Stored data
# # # #

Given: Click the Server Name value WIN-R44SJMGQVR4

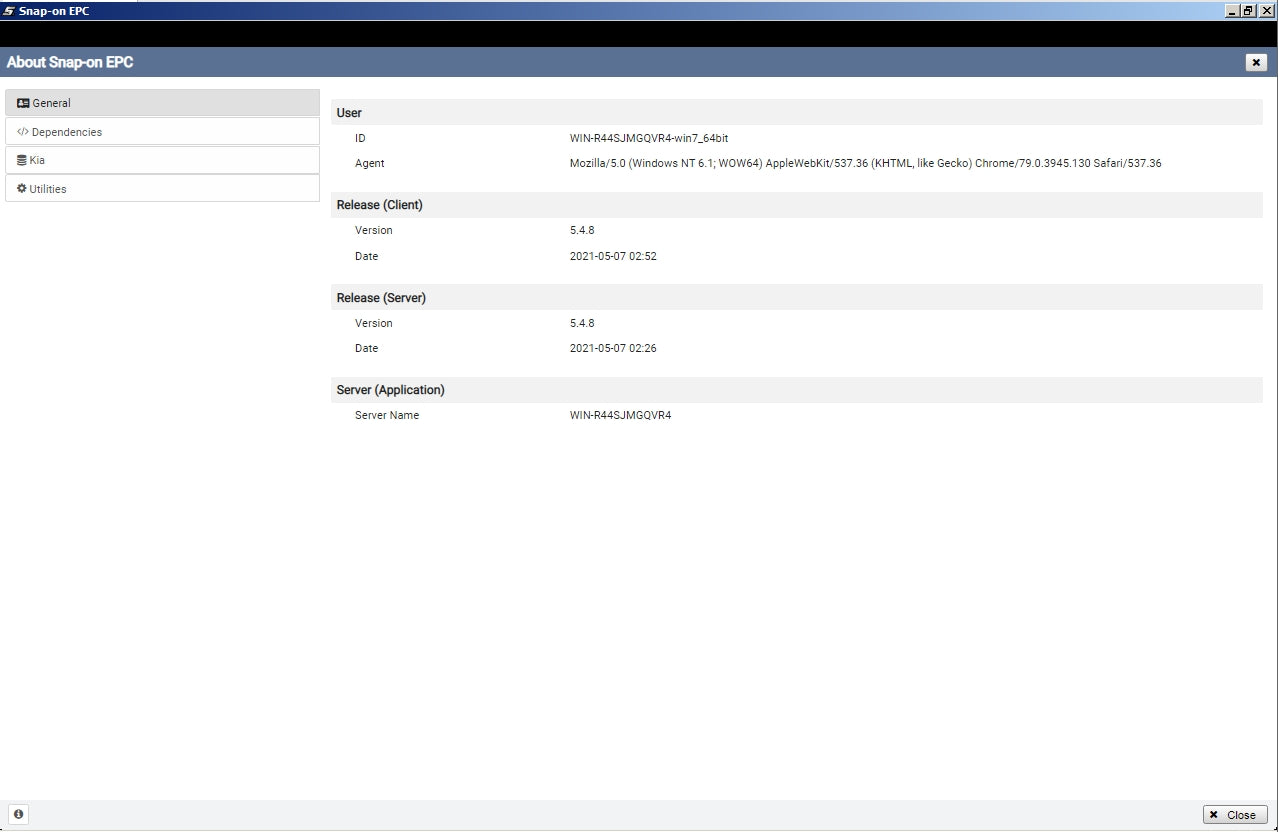Looking at the screenshot, I should point(620,415).
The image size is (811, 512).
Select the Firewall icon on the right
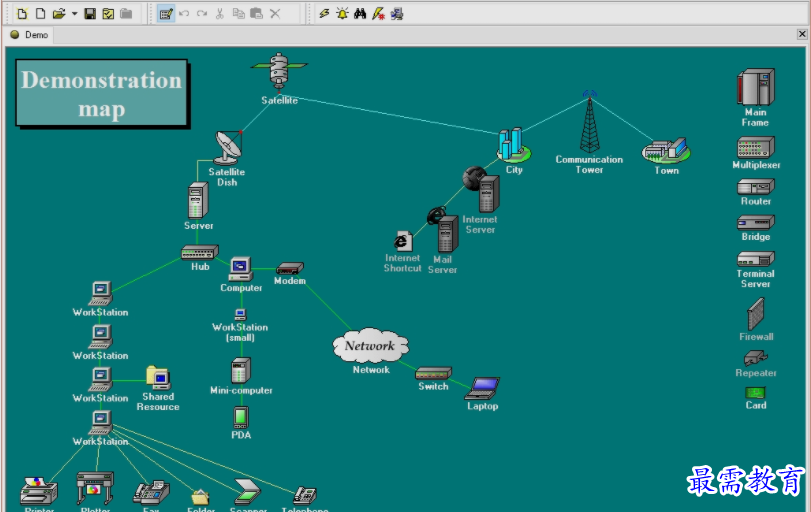point(756,314)
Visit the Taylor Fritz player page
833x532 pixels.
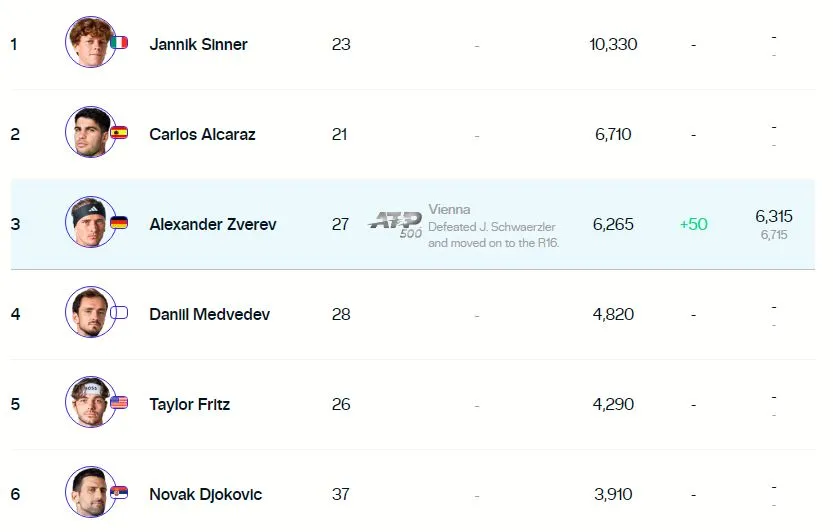(189, 404)
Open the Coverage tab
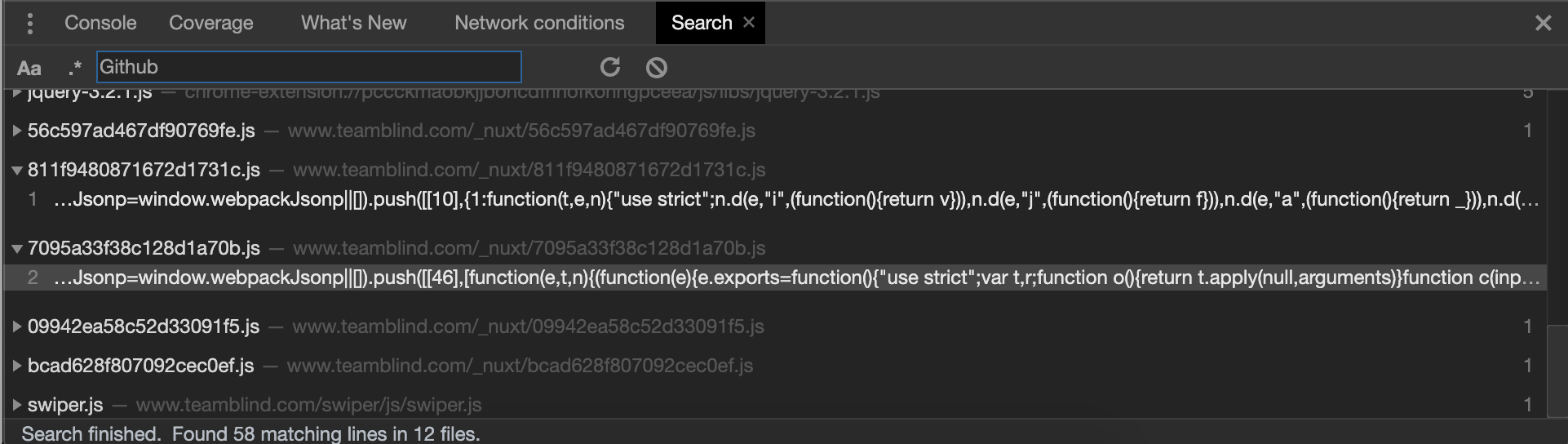Viewport: 1568px width, 444px height. click(211, 23)
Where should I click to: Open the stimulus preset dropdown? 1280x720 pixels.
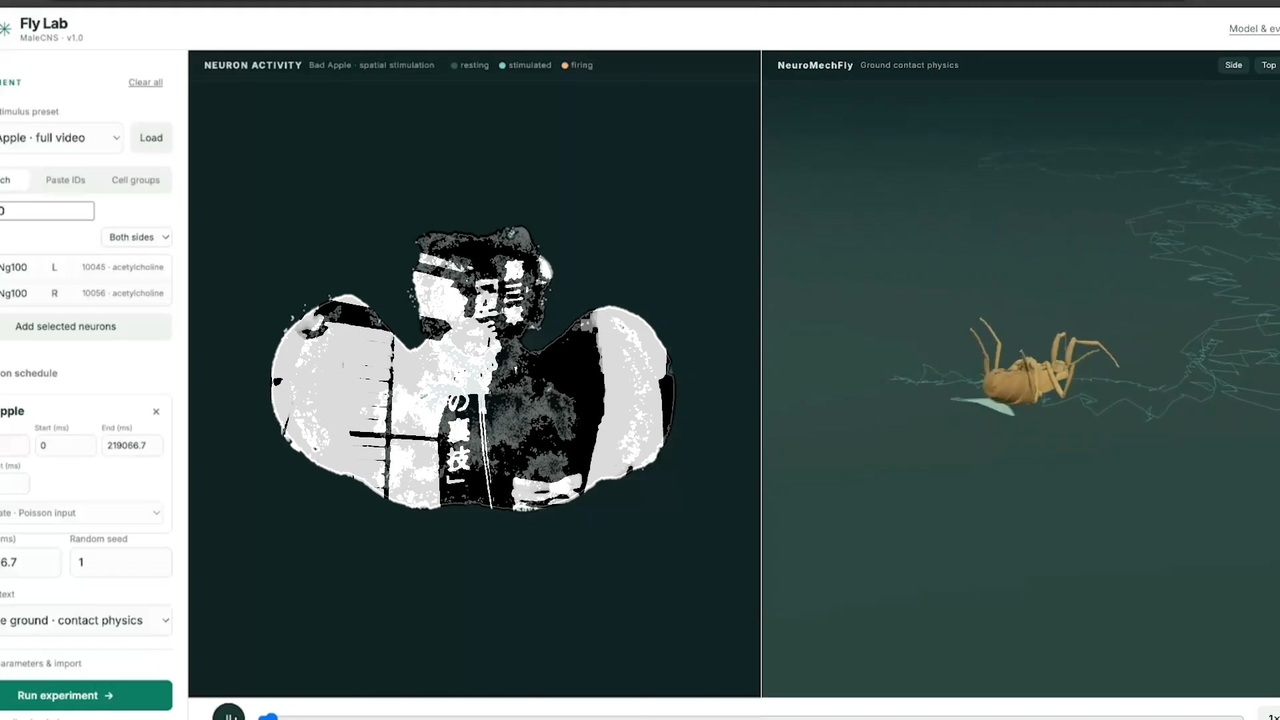tap(62, 138)
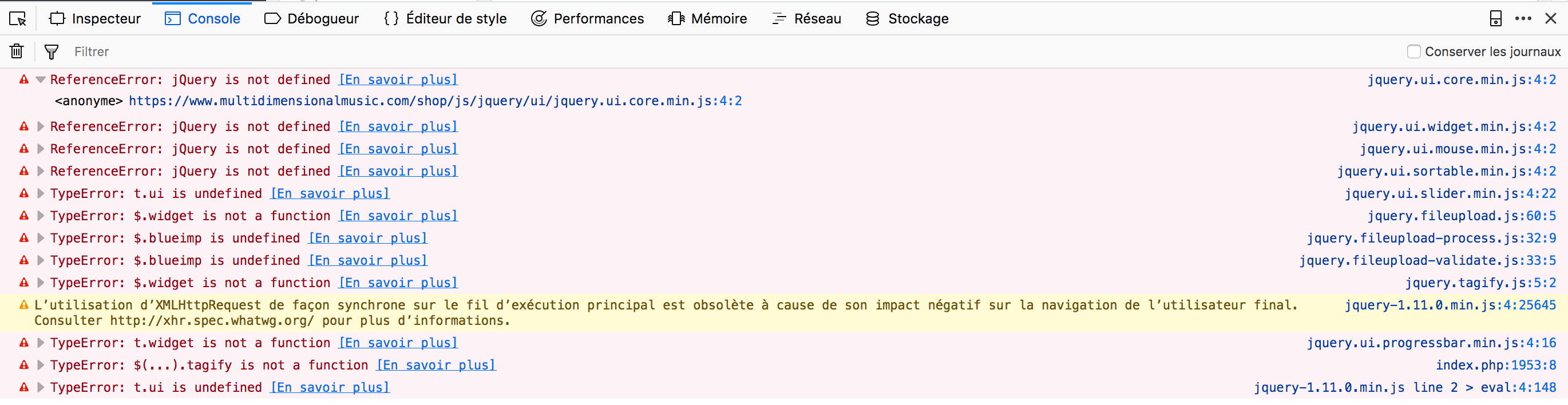The image size is (1568, 405).
Task: Click the Filtrer input field
Action: point(365,51)
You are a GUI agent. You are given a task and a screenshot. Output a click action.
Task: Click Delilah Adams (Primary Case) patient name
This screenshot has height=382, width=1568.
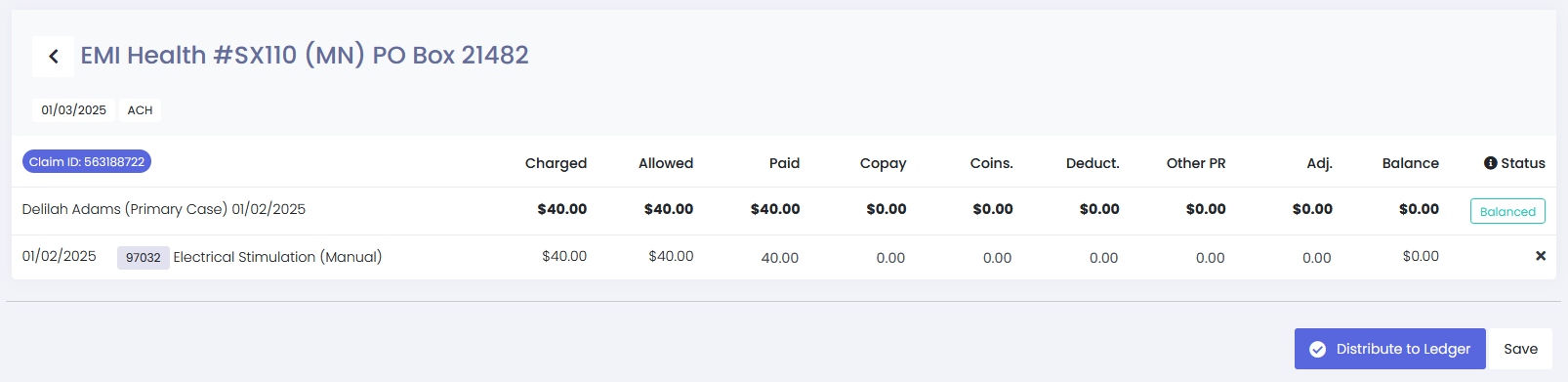tap(125, 209)
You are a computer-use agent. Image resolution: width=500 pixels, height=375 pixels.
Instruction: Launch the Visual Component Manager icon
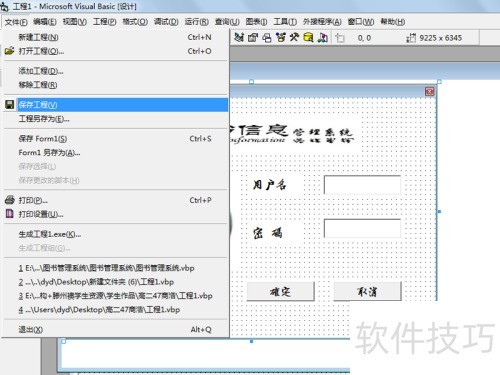[x=322, y=38]
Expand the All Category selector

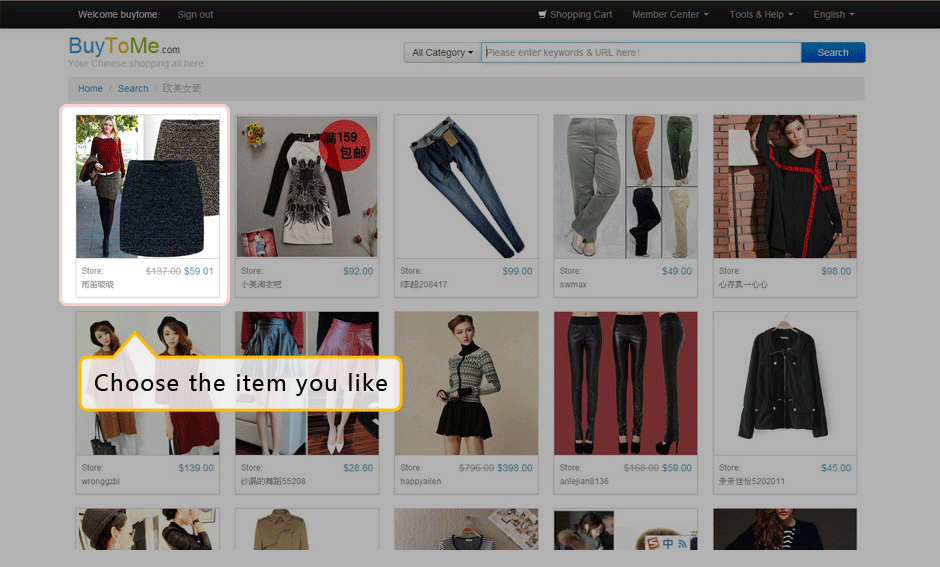click(442, 53)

# # # #

__TRY IT__
Would you tally the lines above holding "agent" and reply with the total alone?

__REPLY__
2